SEC. 10. Definitions.

In this Act:

(1) APPLICABLE ELIGIBLE PROFESSIONAL.—The term “applicable eligible professional” means a physician practicing within clinical practice guidelines submitted by an eligible professional organization and includes employees and agents of a physician.

(2) APPROPRIATE USE CRITERIA.—The term “appropriate use criteria” means established evidence-based guidelines developed or endorsed by an eligible professional organization that specify when the health benefits of a procedure or service exceed the expected health risks by a significantly wide margin.

(3) CLINICAL PRACTICE GUIDELINE.—The term “clinical practice guideline” means systematically developed statements based on the review of clinical evidence for assisting a health care provider to determine the appropriate health care in specific clinical circumstances.
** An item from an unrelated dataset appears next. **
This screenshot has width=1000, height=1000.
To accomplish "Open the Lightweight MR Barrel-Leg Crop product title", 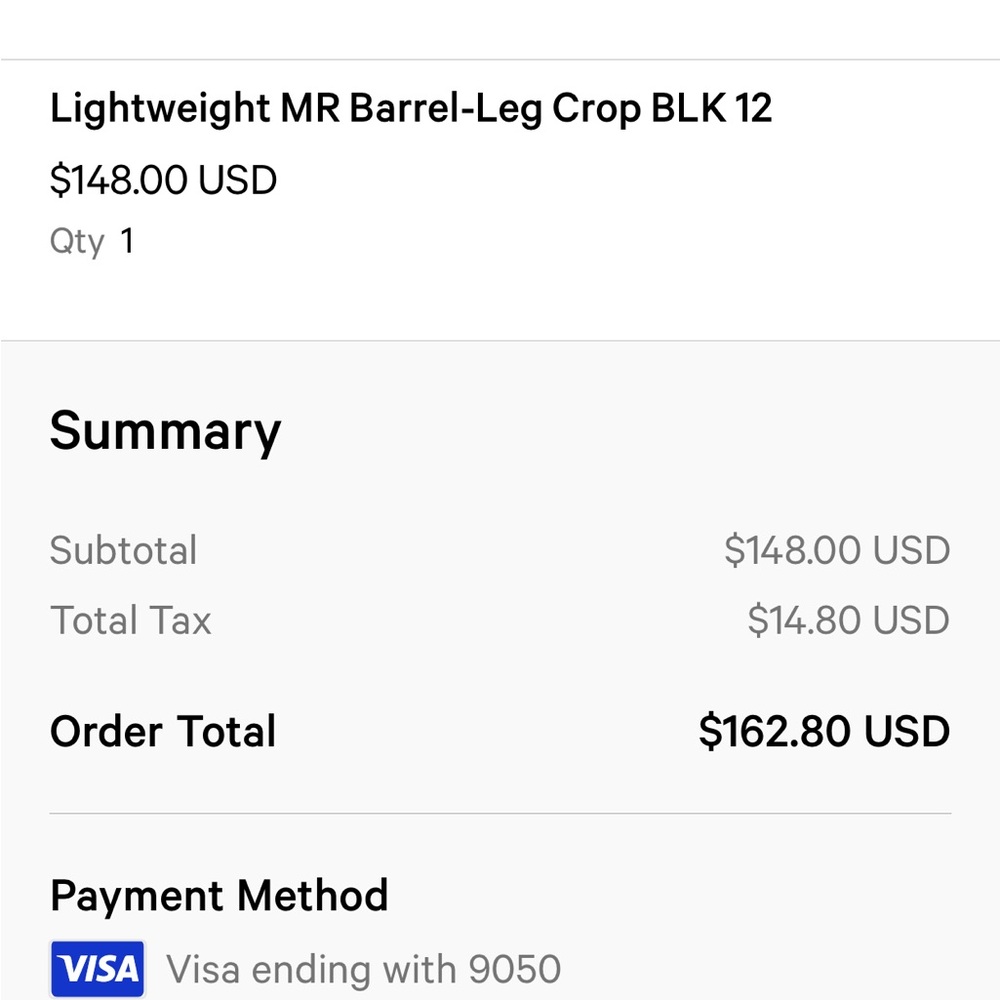I will (x=411, y=108).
(4) DIAGNOSTIC GUIDELINE.—The term “diagnostic guideline” means a clinical practice guideline that provides recommendation regarding the utility of diagnosis procedures for a specific clinical scenario.
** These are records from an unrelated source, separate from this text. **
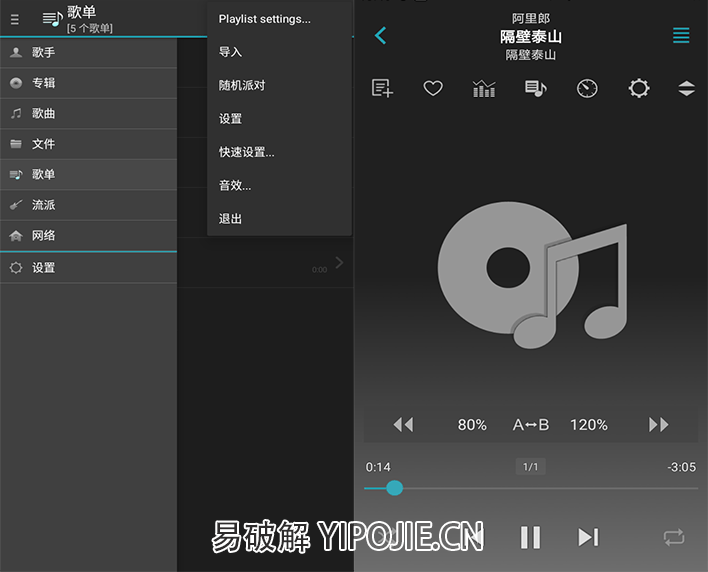Go back using the left chevron arrow
Viewport: 708px width, 572px height.
380,36
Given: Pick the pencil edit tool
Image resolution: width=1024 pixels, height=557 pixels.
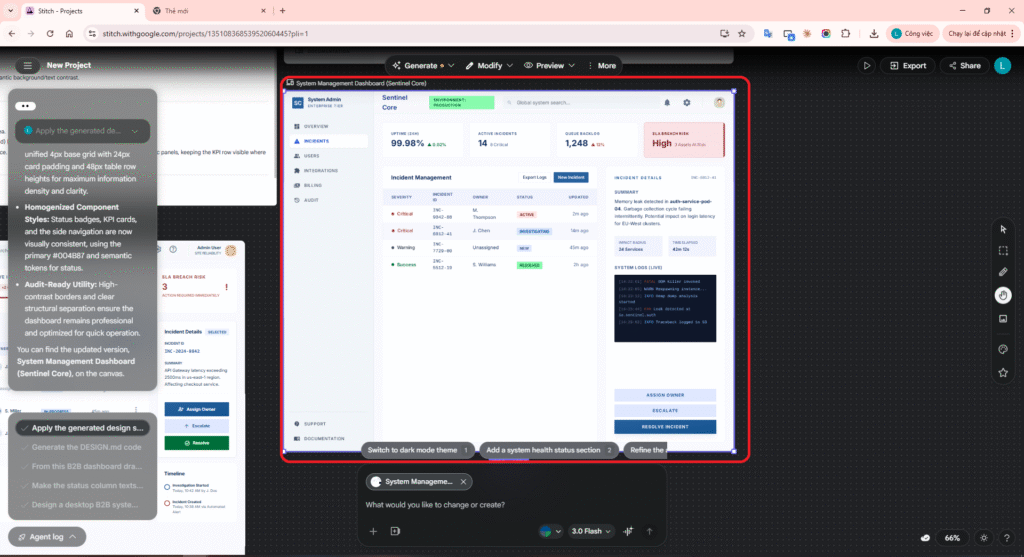Looking at the screenshot, I should pos(1003,272).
(5) ELIGIBLE PROFESSIONAL ORGANIZATION.—The term “eligible professional organization” means a national or State medical society or medical specialty society.

(6) FEDERAL PAYOR.—The term “Federal payor” includes reimbursements made under the Medicare program under title XVIII of the Social Security Act or the Medicaid program under title XIX of the Social Security Act, premium tax credits under section 36B of the Internal Revenue Code of 1986 or cost-sharing reductions under section 1402 of the Patient Protection and Affordable Care Act, or medical screenings, treatments, or transfer services provided pursuant to section 1867 of the Social Security Act.

(7) HEALTH CARE GOODS OR SERVICES.—The term “health care goods or services” means any goods or services provided by a health care organization, provider, or by any individual working under the supervision of a health care provider, that relates to the diagnosis, prevention, or treatment of any human disease or impairment, or the assessment or care of the health of human beings.

(8) HEALTH CARE LIABILITY ACTION.—The term “health care liability action” means a civil action against an applicable eligible professional, a health care provider, or a health care organization, regardless of the theory of liability on which the claim is based, or the number of plaintiffs, defendants, or other parties, or the number of causes of action, in which the claimant alleges a health care liability claim.

(9) HEALTH CARE LIABILITY CLAIM.—The term “health care liability claim” means a claim by any person against an applicable eligible professional, a health care provider, or a health care organization which is based upon the provision of, use of, or payment for (or the failure to provide, use, or pay for) health care goods or services for which at least partial payment was made by a Federal payor or which was mandated by Federal law, regardless of the theory of liability on which the claim is based.

(10) HEALTH CARE ORGANIZATION.—The term “health care organization” means any person or entity which is obligated to provide or pay for health benefits under any health plan, including any person or entity acting under a contract or arrangement with a health care organization to provide or administer any health benefit.

(11) HEALTH CARE PROVIDER.—The term “health care provider” means any person or entity required by State or Federal laws or regulations to be licensed, registered, or certified to provide health care services, and being either so licensed, registered, or certified, or exempted from such requirement by other statute or regulation.

(12) SECRETARY.—The term “Secretary” means the Secretary of Health and Human Services.